IRCON - Investment Analysis: Buy Signal or Bull Trap?
Back to ListInvestment Rating: 3.4
| Stock Code | IRCON | Market Cap | 12,982 Cr. | Current Price | 138 ₹ | High / Low | 208 ₹ |
| Stock P/E | 21.0 | Book Value | 70.5 ₹ | Dividend Yield | 1.92 % | ROCE | 12.4 % |
| ROE | 9.61 % | Face Value | 2.00 ₹ | DMA 50 | 141 ₹ | DMA 200 | 154 ₹ |
| Chg in FII Hold | 0.24 % | Chg in DII Hold | 0.07 % | PAT Qtr | 192 Cr. | PAT Prev Qtr | 91.2 Cr. |
| RSI | 46.9 | MACD | -1.42 | Volume | 20,95,479 | Avg Vol 1Wk | 25,49,341 |
| Low price | 114 ₹ | High price | 208 ₹ | PEG Ratio | -2.90 | Debt to equity | 0.02 |
| 52w Index | 25.1 % | Qtr Profit Var | -12.0 % | EPS | 6.58 ₹ | Industry PE | 17.6 |
📊 IRCON offers moderate potential for long-term investment. The P/E (21.0) is slightly above the industry average (17.6), suggesting fair valuation. ROE (9.61%) and ROCE (12.4%) are decent but not exceptional. Dividend yield (1.92%) provides income support, while debt-to-equity (0.02) indicates a very strong balance sheet. EPS (6.58 ₹) is modest, and PEG ratio (-2.90) reflects weak growth prospects. PAT growth has slowed (192 Cr. vs 91.2 Cr. previously), with quarterly variation (-12%) showing earnings volatility. Current price (138 ₹) is below both 50 DMA (141 ₹) and 200 DMA (154 ₹), suggesting weakness but also potential entry opportunity.

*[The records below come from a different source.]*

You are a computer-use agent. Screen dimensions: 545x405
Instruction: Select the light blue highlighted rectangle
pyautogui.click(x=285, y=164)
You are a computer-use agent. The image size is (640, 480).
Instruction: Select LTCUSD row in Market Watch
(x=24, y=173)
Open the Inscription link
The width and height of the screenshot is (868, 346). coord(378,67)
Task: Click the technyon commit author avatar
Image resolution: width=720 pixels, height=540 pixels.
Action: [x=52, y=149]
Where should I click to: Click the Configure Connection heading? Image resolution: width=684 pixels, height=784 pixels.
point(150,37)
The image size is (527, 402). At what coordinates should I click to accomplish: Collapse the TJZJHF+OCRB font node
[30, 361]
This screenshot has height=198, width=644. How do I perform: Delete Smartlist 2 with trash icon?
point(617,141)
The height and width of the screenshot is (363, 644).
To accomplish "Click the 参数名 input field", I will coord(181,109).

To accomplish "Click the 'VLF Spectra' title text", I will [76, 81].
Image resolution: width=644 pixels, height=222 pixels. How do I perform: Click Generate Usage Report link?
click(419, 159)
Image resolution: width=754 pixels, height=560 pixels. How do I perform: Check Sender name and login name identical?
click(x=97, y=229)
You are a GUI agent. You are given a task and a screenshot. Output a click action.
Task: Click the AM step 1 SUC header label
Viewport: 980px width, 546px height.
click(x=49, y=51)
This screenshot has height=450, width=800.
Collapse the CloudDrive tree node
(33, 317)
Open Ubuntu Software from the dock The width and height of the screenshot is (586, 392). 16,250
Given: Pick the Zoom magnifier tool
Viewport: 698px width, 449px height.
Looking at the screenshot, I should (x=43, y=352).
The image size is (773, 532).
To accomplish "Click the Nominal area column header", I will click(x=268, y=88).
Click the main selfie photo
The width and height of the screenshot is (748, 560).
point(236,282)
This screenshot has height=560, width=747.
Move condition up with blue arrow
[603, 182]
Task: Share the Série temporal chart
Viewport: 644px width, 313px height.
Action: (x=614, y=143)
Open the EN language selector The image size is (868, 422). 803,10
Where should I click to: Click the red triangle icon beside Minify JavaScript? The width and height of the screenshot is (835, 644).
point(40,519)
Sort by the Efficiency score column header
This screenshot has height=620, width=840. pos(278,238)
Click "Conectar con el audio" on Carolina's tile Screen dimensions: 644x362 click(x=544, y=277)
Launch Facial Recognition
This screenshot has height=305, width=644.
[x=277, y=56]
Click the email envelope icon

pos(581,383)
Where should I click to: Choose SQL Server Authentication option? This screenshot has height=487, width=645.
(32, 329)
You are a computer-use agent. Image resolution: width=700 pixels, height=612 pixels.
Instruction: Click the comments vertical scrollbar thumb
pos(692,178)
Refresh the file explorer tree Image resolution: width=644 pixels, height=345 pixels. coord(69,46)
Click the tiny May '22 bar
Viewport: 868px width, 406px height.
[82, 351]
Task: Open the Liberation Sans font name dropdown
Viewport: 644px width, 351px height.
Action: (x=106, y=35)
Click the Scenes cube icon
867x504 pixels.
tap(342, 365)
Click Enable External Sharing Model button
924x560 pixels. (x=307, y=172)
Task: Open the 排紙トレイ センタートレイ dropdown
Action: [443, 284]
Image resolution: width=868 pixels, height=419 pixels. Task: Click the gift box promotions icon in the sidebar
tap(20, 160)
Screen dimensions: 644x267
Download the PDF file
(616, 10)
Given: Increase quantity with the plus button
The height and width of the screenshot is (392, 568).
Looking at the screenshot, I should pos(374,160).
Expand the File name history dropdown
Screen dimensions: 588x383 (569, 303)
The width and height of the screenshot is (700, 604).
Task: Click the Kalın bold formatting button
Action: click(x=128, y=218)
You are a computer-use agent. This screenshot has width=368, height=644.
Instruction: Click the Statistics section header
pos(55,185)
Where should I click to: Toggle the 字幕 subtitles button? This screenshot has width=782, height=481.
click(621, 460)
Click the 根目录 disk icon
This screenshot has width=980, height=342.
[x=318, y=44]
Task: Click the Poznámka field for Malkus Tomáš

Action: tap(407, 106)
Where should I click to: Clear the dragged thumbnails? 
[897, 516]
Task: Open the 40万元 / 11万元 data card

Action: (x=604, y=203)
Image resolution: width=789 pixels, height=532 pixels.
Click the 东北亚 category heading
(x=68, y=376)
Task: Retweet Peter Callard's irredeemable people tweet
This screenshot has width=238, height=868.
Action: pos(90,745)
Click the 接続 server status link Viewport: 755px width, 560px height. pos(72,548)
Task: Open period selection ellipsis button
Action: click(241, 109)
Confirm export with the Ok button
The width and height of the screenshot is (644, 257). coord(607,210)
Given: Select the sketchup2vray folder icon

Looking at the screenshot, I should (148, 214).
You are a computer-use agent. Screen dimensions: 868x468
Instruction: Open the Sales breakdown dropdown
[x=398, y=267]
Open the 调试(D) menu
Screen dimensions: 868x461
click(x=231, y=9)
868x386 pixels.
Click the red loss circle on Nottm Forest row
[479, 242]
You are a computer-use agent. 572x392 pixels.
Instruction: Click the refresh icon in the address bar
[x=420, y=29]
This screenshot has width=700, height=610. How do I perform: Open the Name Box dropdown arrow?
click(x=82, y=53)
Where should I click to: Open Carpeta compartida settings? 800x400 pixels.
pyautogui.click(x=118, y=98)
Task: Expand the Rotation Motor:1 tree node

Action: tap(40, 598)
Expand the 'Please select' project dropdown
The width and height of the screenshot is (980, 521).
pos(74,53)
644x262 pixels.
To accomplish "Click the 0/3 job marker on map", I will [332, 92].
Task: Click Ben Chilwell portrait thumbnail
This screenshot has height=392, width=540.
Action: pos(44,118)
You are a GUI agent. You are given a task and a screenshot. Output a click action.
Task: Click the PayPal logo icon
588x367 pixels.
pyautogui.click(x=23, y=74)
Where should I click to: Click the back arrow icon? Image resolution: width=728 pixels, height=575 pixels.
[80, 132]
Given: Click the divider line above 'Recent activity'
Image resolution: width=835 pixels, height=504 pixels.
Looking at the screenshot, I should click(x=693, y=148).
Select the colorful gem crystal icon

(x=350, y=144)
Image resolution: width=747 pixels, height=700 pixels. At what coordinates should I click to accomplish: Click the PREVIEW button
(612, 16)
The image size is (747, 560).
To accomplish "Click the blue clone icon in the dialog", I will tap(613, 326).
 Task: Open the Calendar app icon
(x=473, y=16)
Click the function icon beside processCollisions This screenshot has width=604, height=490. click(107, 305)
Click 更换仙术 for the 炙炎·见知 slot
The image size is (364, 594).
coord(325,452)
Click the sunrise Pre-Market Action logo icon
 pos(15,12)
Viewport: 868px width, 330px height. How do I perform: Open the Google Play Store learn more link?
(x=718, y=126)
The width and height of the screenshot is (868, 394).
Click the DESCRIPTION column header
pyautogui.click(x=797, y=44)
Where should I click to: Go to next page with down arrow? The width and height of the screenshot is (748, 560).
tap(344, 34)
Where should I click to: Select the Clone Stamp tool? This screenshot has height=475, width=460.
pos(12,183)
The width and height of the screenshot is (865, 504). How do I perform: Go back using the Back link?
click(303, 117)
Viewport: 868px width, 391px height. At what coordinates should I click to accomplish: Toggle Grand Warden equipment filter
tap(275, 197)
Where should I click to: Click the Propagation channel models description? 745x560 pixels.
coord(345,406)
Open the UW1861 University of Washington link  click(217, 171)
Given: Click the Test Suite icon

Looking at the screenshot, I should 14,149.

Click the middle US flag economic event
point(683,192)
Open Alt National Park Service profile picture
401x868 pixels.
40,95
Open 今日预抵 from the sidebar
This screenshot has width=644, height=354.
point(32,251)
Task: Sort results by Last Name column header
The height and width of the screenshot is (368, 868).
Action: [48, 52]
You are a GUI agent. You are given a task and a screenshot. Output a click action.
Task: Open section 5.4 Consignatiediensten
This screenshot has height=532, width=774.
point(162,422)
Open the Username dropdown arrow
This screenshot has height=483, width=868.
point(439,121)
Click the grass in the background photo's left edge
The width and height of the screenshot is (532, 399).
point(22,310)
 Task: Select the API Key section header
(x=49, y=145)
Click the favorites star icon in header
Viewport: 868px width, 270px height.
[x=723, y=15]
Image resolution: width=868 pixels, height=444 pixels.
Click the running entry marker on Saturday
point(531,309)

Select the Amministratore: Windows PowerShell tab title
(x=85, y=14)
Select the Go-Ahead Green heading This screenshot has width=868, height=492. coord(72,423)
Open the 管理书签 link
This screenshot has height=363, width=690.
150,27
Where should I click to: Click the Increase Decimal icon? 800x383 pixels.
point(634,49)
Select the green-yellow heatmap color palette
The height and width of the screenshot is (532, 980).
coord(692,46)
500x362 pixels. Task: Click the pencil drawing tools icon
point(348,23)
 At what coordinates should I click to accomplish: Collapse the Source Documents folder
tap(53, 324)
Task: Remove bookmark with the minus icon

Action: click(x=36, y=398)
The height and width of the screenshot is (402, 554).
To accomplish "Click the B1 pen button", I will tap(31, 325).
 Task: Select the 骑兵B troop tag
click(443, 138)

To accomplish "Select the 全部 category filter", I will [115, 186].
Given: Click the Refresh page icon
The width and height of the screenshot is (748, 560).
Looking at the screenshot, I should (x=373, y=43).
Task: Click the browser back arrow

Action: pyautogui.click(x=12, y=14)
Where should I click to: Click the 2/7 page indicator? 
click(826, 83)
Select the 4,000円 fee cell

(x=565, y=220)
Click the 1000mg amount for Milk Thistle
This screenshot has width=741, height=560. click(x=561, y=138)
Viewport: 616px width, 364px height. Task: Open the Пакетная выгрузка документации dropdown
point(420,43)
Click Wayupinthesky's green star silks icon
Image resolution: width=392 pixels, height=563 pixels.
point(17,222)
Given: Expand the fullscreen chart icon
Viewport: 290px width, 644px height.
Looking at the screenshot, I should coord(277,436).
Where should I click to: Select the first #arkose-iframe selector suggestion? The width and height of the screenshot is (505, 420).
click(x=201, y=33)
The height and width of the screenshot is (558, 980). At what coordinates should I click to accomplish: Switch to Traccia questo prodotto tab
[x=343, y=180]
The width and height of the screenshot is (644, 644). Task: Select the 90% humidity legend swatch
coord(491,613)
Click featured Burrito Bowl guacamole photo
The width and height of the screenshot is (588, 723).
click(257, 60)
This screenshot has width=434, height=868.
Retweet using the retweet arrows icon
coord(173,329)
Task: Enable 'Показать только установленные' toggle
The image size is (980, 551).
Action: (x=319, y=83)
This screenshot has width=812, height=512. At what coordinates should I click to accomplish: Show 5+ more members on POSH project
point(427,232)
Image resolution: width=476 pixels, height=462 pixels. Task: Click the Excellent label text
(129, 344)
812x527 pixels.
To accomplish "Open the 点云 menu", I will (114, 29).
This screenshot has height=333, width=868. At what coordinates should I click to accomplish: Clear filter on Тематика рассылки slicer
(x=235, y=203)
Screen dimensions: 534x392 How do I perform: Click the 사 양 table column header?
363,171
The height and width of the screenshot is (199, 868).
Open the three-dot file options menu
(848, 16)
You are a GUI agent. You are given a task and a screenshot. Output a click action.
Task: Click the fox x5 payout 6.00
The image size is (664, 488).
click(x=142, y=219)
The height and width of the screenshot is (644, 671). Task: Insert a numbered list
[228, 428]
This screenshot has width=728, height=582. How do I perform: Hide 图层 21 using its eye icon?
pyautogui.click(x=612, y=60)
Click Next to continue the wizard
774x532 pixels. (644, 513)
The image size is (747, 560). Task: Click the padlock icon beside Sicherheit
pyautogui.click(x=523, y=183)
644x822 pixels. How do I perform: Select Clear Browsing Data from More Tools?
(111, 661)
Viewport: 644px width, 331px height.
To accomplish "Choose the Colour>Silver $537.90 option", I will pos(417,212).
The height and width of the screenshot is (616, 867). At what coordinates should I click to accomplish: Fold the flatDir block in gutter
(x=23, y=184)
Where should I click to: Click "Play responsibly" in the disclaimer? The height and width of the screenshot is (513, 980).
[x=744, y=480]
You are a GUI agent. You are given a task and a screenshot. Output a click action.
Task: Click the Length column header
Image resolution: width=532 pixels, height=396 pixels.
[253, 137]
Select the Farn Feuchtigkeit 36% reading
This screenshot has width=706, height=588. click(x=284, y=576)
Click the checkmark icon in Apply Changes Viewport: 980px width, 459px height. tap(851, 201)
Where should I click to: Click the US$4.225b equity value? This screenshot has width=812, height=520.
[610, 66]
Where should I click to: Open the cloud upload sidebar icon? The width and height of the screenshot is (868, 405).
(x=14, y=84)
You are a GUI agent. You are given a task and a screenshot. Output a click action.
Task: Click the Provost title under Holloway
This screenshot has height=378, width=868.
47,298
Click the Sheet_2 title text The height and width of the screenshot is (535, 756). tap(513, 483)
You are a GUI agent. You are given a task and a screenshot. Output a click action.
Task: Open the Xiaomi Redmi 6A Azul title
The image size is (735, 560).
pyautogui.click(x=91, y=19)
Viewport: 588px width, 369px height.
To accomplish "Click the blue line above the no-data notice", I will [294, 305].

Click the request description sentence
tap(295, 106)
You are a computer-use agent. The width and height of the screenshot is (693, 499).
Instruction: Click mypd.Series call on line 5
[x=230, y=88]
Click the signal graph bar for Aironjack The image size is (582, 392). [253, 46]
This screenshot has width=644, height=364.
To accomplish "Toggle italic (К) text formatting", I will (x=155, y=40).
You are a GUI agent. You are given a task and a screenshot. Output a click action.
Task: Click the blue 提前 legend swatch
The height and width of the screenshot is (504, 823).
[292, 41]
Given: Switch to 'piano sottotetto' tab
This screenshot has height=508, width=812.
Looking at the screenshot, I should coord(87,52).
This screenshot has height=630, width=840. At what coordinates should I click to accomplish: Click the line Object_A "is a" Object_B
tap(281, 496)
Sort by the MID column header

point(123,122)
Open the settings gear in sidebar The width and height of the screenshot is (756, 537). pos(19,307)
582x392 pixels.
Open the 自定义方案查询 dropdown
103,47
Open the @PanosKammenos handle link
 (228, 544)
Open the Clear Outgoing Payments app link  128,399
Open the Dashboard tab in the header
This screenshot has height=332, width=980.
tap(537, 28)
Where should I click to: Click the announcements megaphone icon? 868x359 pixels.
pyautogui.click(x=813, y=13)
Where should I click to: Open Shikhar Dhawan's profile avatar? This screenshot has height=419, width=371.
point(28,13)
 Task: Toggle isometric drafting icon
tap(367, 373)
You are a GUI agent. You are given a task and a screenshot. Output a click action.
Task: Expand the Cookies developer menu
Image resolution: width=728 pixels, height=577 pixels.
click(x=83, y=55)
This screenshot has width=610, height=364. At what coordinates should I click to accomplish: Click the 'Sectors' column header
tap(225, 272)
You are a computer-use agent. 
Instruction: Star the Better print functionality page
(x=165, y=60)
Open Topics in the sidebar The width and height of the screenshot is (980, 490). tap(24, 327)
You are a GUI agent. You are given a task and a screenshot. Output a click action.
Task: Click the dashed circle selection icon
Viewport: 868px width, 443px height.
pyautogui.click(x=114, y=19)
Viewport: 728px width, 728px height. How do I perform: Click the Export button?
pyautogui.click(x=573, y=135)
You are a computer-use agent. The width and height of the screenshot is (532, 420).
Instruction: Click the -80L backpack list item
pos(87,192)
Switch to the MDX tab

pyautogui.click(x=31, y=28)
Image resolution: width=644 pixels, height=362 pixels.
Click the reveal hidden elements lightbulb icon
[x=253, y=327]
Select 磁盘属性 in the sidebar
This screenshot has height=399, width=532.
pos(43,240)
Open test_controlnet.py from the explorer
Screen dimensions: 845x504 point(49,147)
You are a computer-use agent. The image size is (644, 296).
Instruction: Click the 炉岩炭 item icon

💡 Ideal Entry Zone: 125 ₹ – 135 ₹, closer to support levels, offering a safer entry point.
📈 Exit / Holding Strategy: If already holding, maintain for 2–3 years to capture dividend yield and moderate growth. Exit near 190–200 ₹ resistance unless ROE and earnings growth improve significantly. Long-term investors should monitor profitability trends and order book expansion.
Positive ✅
- 📊 Strong balance sheet with very low debt-to-equity (0.02)
- 📈 Dividend yield of 1.92% provides income support
- 📊 ROCE (12.4%) indicates decent efficiency
- 📈 Increase in FII (+0.24%) and DII (+0.07%) holdings
Limitation ⚠️
- 📉 PEG ratio (-2.90) reflects weak growth prospects
- 📊 ROE (9.61%) is modest compared to peers
- 📉 EPS (6.58 ₹) is relatively low
- 📉 Current price below DMA levels indicates weakness
Company Negative News 📰
- ⚠️ Quarterly profit variation (-12%) shows earnings volatility
- 📉 Valuation slightly stretched compared to industry peers
Company Positive News 🌟
- 📈 PAT growth from 91.2 Cr. to 192 Cr. YoY
- 📊 Institutional confidence with FII and DII holding increases
Industry 🌐
- 📊 Industry P/E at 17.6 vs IRCON’s 21.0, showing fair valuation
- 🏗️ Infrastructure and railway construction sector benefits from government spending and modernization projects
Conclusion 📌
⚖️ IRCON is a fundamentally stable company with low debt and decent efficiency, making it a moderate candidate for long-term investment. However, growth prospects are limited, and earnings volatility persists. Best suited for medium-term investors (2–3 years) targeting 190–200 ₹ exit, while monitoring profitability improvements and sector demand.